Experimental Study of Runoff Coefficients for Different Hill Slope Soil Profiles
ABSTRACT
The estimation of peak discharge from a catchment due to intense rainfall is a difficult task that may occur in a return period. If cannot be estimated accurately, it may lead to serious problem in hydraulic structure design like bridge, culvert across a river and drainage system. The main parameter which affects the peak flow is runoff coefficient of the catchment which directly depends on the soil type, its slope and land use pattern with vegetation covers. For the purpose, this study was carried out to estimate maximum runoff coefficients for different land profiles and soil types in hill slope model developed in 10 degree with the horizontal to the rainfall simulator rig (Basic Hydrology system-S12) experimentally which can give more reliable value than the real field test method as it is easier than field test especially in hill slope. The soil slope preparation was made of sand, silt and clay separately and the experiments were carried out in a controlled system. The slope prepared represented a small catchment on a plot of 2.02 meter length, 1 meter wide and 0.15 m depth soil plots (at the slope of 10° to the horizontal plane). From the experiment in different soil plots, the rainfall runoff coefficients were observed as 0.428 - 0.53 for sand soil slope, 0.46 - 0.55 for silt soil slope and 0.42 - 0.51 for clay soil slope under uniform rainfall rate of 4 lpm to 13 lpm in each soil slope. Rainfall runoff correlation equation was found with the values of R above 90% in each soil slope. The value observed is within the range of rational value of 0.05 to 0.95 as standard which concluded that the performance of simulator was found good to deal with rational values. And the runoff coefficients for these soil types can be taken within the range obtained to estimate peak discharge in any small catchment area depending on the soil types.

1. Introduction

Estimation of the peak discharge due to a heavy rain in a catchment is a difficult task. For a return period, determination of the peak discharge in a catchment is necessary. Discharge is influenced by rainfall (intensity and duration), flow length, contributing area, slope, surface type/roughness, and micro topography/depressions. Accurate peak discharge estimations are important when sizing highway culverts to prevent possible flood damages and to ensure economic design [1]. Peak flow estimates are also required for storm water management plans, reservoir operation and management, flood plain mapping besides most civil structure designs.

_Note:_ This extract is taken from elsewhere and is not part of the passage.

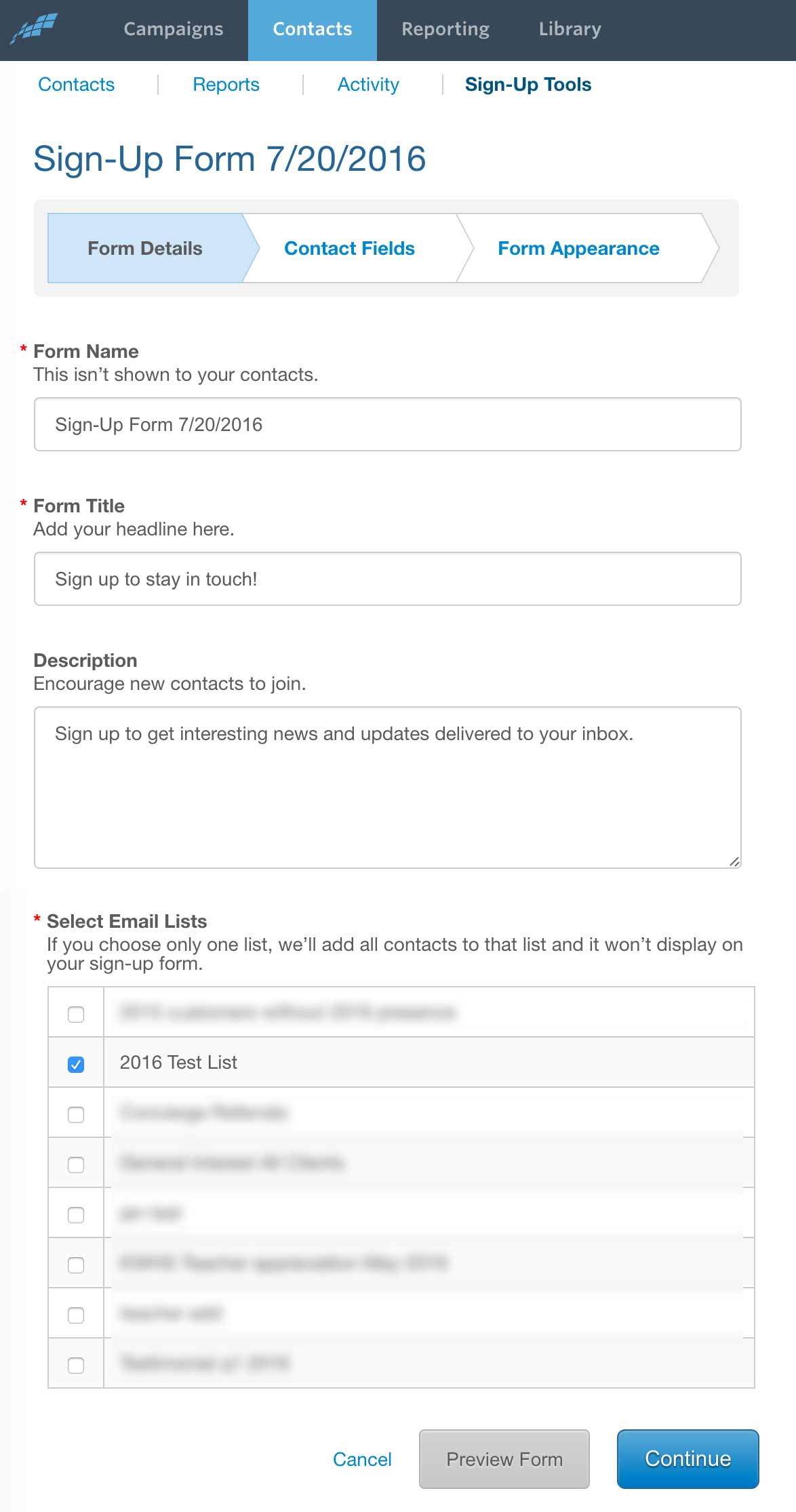Cancel the sign-up form editing
The width and height of the screenshot is (796, 1512).
[362, 1459]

The rational method is one of the widely used overland flow design methods to estimate the peak discharge. The rational equation is:

Q peak = C I A (1)

where Qpeak is the peak flow rate (cfs), C is dimensionless coefficient, I is the intensity of rainfall with a time duration equal to the time of concentration (iph) and A is drainage area in acres [1]. The coefficient C is called the runoff coefficient and is the most difficult factor to accurately determine. C must reflect factors such as interception, infiltration, surface detention and antecedent conditions.

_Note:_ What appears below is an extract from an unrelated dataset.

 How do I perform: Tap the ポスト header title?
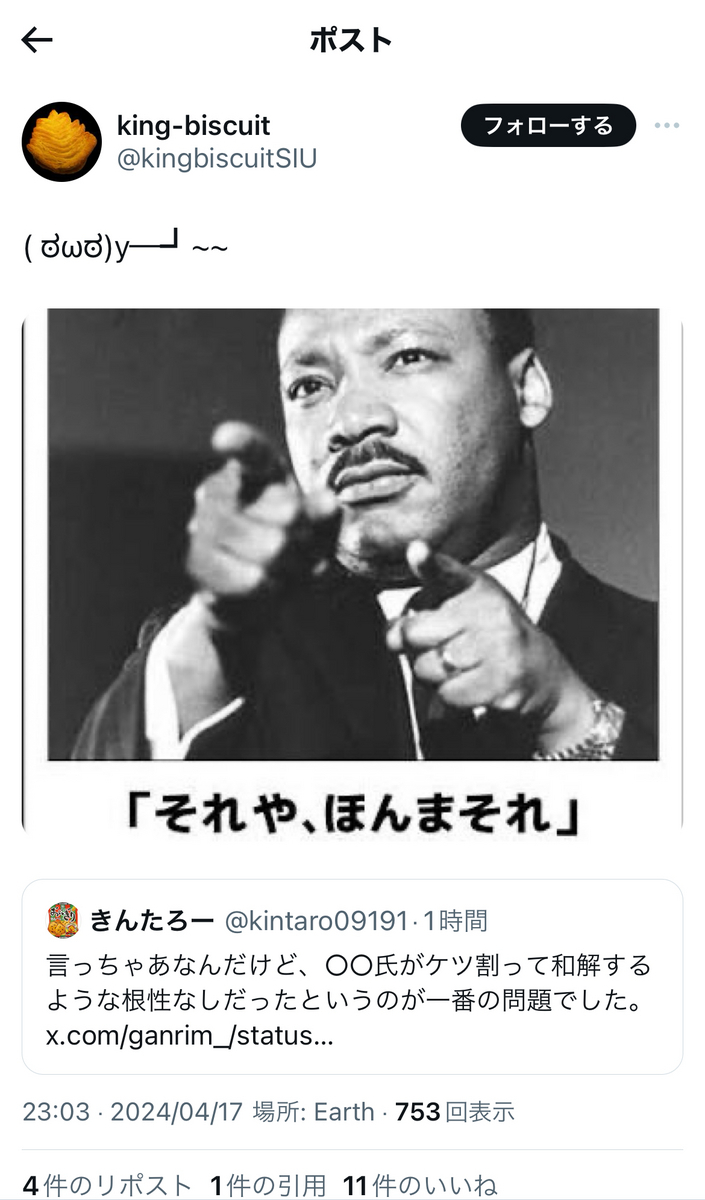point(351,40)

The run of coefficient represents the effects of the catchment losses and hence depends on the nature of the surface, surface slope and rainfall intensities. If the surface is homogenous it is easy to consider the value of runoff coefficient but for the non-homogenous catchment it is difficult to select the best value of C and at this case, the catchment area should be divided into distinct subareas having individual coefficient and the runoff should be calculated for each separately and merged in proper time sequence. In complex nonhomogenous catchment area, a weighted equivalent runoff coefficient should be calculated. The main concern in selecting the runoff coefficient values is that these values are chosen based on the personal judgment, which sometimes may be quite vague. Adhikari et al. (2002) carried out studies on runoff coefficient using rational formula for 3 sites of the semi-arid region of India. Long term runoff, rainfall data and stage level records were used in the study. The results show that the estimated “C” values are 40% to 60% less than the “C” values obtained from the standard table. It was found the mean values from 0.091 to 0.42 for different land use pattern micro water shade studied for rational method [2].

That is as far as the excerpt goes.